For a complex reductive group $G$ and its Borel subgroup $B$, it seems to be well-known that the equivariant homology group $H^G_*(G/B\times G/B)$ forms a nil-Heck algebra
$$NH=\Bbbk[y_i,\partial_{j}]_{{1\leq i\leq n}\atop{1\leq j\leq n-1}}\big/\left<\begin{array}{c}
\partial_i\partial_{i+1}\partial_i=\partial_{i+1}\partial_{i}\partial_{i+1}\\
\partial_{i}\partial_j=\partial_j\partial_i, |i-j|\geq 2\\
\partial_i^2=0\end{array},\quad
\begin{array}{c}y_j\partial_j=\partial_j y_{j+1}\\
y_{j+1}\partial_j=\partial_j y_{j}\\
y_j\partial_i=\partial_iy_j, |i-j|\geq 2
\end{array}\right>$$
under convolution with the Schubert cells $X_w$ corresponding to the symbol $\partial_w$.

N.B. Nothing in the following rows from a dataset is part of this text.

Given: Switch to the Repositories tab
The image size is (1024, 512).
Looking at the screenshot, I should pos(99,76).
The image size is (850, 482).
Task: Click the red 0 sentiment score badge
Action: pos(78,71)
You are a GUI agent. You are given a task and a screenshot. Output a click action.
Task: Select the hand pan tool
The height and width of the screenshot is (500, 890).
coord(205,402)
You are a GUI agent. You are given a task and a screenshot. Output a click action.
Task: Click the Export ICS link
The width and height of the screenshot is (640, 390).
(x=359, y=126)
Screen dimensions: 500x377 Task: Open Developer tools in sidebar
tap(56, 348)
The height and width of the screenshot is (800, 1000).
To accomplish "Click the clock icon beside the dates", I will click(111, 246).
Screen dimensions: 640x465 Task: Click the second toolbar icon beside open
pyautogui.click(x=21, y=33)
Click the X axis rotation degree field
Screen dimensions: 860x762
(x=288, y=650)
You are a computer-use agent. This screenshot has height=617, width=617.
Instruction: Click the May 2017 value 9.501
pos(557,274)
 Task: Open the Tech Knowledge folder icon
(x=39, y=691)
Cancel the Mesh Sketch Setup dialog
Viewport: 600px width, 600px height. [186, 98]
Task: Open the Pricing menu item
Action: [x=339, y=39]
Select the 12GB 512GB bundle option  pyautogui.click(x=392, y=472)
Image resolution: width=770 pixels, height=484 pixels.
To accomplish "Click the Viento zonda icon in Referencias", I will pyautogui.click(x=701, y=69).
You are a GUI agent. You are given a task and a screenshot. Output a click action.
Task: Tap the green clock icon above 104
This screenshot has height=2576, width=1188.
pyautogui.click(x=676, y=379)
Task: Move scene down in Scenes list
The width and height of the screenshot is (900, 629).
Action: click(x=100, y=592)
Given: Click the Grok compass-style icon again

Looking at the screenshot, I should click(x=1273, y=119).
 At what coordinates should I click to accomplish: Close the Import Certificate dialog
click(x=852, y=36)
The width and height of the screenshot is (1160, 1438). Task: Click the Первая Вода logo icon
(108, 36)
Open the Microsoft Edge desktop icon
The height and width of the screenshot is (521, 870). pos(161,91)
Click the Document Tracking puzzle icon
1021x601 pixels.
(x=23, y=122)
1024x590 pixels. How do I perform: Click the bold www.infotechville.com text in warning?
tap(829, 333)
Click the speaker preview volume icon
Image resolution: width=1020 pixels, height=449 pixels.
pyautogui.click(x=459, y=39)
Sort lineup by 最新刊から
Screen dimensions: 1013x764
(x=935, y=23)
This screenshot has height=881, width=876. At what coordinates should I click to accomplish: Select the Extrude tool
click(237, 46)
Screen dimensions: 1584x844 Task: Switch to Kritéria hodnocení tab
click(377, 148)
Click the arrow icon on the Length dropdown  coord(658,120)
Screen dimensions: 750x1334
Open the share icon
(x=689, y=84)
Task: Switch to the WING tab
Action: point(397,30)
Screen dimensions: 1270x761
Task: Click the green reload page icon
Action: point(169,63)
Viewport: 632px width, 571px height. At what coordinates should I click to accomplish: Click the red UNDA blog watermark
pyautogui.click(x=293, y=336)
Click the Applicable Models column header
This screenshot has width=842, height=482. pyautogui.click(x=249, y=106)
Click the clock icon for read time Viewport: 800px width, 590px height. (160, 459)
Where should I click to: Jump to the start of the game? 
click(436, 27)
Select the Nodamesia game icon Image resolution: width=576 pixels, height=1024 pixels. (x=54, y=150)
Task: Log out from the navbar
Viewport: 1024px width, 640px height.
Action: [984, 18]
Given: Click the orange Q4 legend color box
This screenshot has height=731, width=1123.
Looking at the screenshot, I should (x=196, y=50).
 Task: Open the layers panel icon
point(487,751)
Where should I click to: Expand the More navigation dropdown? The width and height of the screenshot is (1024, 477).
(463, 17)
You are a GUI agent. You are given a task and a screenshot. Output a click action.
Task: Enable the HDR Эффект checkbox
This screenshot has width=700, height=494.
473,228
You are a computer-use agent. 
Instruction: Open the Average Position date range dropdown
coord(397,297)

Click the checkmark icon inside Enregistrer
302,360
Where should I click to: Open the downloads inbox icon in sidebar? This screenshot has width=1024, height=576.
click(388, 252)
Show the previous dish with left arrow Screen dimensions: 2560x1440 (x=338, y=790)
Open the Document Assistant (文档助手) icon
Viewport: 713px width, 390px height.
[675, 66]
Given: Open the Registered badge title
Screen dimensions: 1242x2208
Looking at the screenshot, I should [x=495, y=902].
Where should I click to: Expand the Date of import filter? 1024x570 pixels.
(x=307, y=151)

But I did not find any reference for this fact even for the definition of convolution. I only saw the usual homology (Borel--Moore homology) version and the K-theory version in *Representation Theory and Complex Geometry* by Neil ChrissVictor Ginzburg. Besides, they refer without proofs. Maybe it can be defined by sheaf theory, but then how to compute with the Schubert cells? Since $H_G(G/B\times G/B)=H_T(G/T)$, it has Schubert cells.
In the cohomology case, we can define the convolution in a proper way to be
$$H^*_G(B\times A)\times H^*_G(C\times B)\stackrel{p_1^*\otimes p_3^*}\longrightarrow H_G^*(C\times B\times A)\otimes H_G^*(C\times B\times A)\stackrel{\smile}\longrightarrow H_G^*(C\times B\times A)\stackrel{(p_2)_*}\longrightarrow H_G^*(C\times A)$$
The last map is the Gysin push forward when $B$ is smooth compact. The problem of homology is that there is no intersection product for $EG\times_G C\times B\times A$ since it is infinite dimensional. Moreover when I compute the convolution over equivariant cohomology, it does not give the a proper isomorphism $H_G^*(G/B\times G/B)\to NH$.
My question is, are there any references for the fact that $H^G_*(G/B\times G/B)\cong NH$ under convolution and references for the definition of convolution algebra in equivariant homology? Further I also wonder if there is an isomorphism between cohomology?